> **EXERCISE INSTRUCTIONS**
Extract the listing in its entirety, keeping each line identical to the original.

(Beginning of ENTRIES SHOWN)

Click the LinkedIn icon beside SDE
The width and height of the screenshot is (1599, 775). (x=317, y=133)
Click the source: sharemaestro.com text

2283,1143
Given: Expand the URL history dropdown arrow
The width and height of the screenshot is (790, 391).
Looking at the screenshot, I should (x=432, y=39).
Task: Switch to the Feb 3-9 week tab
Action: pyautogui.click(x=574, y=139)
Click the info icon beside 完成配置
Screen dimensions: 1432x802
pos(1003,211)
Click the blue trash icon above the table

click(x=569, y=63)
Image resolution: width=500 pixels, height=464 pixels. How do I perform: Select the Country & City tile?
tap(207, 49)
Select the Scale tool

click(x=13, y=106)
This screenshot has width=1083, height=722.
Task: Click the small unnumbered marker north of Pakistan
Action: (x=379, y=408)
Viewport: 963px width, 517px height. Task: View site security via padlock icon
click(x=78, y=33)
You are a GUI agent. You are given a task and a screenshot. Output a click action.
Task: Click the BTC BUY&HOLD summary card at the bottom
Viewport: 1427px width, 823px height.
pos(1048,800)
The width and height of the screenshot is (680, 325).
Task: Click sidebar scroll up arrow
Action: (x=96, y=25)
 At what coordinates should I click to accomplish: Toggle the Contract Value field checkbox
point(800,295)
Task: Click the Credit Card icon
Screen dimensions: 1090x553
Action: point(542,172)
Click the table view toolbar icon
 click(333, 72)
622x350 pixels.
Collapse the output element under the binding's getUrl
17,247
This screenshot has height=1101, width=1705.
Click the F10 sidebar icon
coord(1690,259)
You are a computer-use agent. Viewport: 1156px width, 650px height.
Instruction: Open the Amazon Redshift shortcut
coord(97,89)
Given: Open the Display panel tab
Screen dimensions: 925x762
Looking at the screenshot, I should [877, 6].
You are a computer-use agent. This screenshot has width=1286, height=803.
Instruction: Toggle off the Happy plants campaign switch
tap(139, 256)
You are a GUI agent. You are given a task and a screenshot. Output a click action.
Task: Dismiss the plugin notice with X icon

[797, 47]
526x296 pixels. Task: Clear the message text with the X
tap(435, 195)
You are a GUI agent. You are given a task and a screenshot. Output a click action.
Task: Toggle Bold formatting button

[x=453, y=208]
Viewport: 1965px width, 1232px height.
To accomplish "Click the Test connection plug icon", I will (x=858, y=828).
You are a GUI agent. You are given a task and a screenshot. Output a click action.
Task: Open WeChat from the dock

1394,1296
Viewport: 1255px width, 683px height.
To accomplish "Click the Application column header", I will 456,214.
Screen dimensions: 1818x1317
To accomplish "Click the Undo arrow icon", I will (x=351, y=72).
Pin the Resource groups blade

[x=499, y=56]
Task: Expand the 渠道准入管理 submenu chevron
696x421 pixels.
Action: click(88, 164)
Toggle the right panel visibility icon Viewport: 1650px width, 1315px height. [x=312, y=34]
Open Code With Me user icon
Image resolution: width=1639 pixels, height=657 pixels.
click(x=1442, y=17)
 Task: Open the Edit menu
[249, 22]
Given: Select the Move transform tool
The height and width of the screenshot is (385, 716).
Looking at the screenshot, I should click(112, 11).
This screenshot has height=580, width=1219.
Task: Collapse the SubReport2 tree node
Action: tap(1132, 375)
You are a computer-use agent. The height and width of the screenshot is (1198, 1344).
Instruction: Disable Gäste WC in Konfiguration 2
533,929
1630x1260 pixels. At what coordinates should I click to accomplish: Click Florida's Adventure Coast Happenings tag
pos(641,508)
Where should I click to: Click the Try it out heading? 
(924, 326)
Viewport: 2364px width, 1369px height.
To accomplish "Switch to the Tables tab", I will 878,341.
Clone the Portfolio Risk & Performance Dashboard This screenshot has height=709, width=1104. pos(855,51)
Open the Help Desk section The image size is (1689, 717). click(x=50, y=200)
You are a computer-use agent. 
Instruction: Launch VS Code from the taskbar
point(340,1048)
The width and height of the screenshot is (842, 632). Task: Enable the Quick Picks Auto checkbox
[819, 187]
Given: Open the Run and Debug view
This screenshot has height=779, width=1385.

(End of ENTRIES SHOWN)

> **ANSWER BOX**
Click the LinkedIn icon beside SDE
The width and height of the screenshot is (1599, 775). (x=317, y=133)
Click the source: sharemaestro.com text

2283,1143
Given: Expand the URL history dropdown arrow
The width and height of the screenshot is (790, 391).
Looking at the screenshot, I should (x=432, y=39).
Task: Switch to the Feb 3-9 week tab
Action: pyautogui.click(x=574, y=139)
Click the info icon beside 完成配置
Screen dimensions: 1432x802
pos(1003,211)
Click the blue trash icon above the table

click(x=569, y=63)
Image resolution: width=500 pixels, height=464 pixels. How do I perform: Select the Country & City tile?
tap(207, 49)
Select the Scale tool

click(x=13, y=106)
This screenshot has width=1083, height=722.
Task: Click the small unnumbered marker north of Pakistan
Action: (x=379, y=408)
Viewport: 963px width, 517px height. Task: View site security via padlock icon
click(x=78, y=33)
You are a GUI agent. You are given a task and a screenshot. Output a click action.
Task: Click the BTC BUY&HOLD summary card at the bottom
Viewport: 1427px width, 823px height.
pos(1048,800)
The width and height of the screenshot is (680, 325).
Task: Click sidebar scroll up arrow
Action: (x=96, y=25)
 At what coordinates should I click to accomplish: Toggle the Contract Value field checkbox
point(800,295)
Task: Click the Credit Card icon
Screen dimensions: 1090x553
Action: point(542,172)
Click the table view toolbar icon
 click(333, 72)
622x350 pixels.
Collapse the output element under the binding's getUrl
17,247
This screenshot has height=1101, width=1705.
Click the F10 sidebar icon
coord(1690,259)
You are a computer-use agent. Viewport: 1156px width, 650px height.
Instruction: Open the Amazon Redshift shortcut
coord(97,89)
Given: Open the Display panel tab
Screen dimensions: 925x762
Looking at the screenshot, I should [877, 6].
You are a computer-use agent. This screenshot has width=1286, height=803.
Instruction: Toggle off the Happy plants campaign switch
tap(139, 256)
You are a GUI agent. You are given a task and a screenshot. Output a click action.
Task: Dismiss the plugin notice with X icon

[797, 47]
526x296 pixels. Task: Clear the message text with the X
tap(435, 195)
You are a GUI agent. You are given a task and a screenshot. Output a click action.
Task: Toggle Bold formatting button

[x=453, y=208]
Viewport: 1965px width, 1232px height.
To accomplish "Click the Test connection plug icon", I will (x=858, y=828).
You are a GUI agent. You are given a task and a screenshot. Output a click action.
Task: Open WeChat from the dock

1394,1296
Viewport: 1255px width, 683px height.
To accomplish "Click the Application column header", I will 456,214.
Screen dimensions: 1818x1317
To accomplish "Click the Undo arrow icon", I will (x=351, y=72).
Pin the Resource groups blade

[x=499, y=56]
Task: Expand the 渠道准入管理 submenu chevron
696x421 pixels.
Action: click(88, 164)
Toggle the right panel visibility icon Viewport: 1650px width, 1315px height. [x=312, y=34]
Open Code With Me user icon
Image resolution: width=1639 pixels, height=657 pixels.
click(x=1442, y=17)
 Task: Open the Edit menu
[249, 22]
Given: Select the Move transform tool
The height and width of the screenshot is (385, 716).
Looking at the screenshot, I should click(112, 11).
This screenshot has height=580, width=1219.
Task: Collapse the SubReport2 tree node
Action: tap(1132, 375)
You are a computer-use agent. The height and width of the screenshot is (1198, 1344).
Instruction: Disable Gäste WC in Konfiguration 2
533,929
1630x1260 pixels. At what coordinates should I click to accomplish: Click Florida's Adventure Coast Happenings tag
pos(641,508)
Where should I click to: Click the Try it out heading? 
(924, 326)
Viewport: 2364px width, 1369px height.
To accomplish "Switch to the Tables tab", I will 878,341.
Clone the Portfolio Risk & Performance Dashboard This screenshot has height=709, width=1104. pos(855,51)
Open the Help Desk section The image size is (1689, 717). click(x=50, y=200)
You are a computer-use agent. 
Instruction: Launch VS Code from the taskbar
point(340,1048)
The width and height of the screenshot is (842, 632). Task: Enable the Quick Picks Auto checkbox
[819, 187]
Given: Open the Run and Debug view
This screenshot has height=779, width=1385.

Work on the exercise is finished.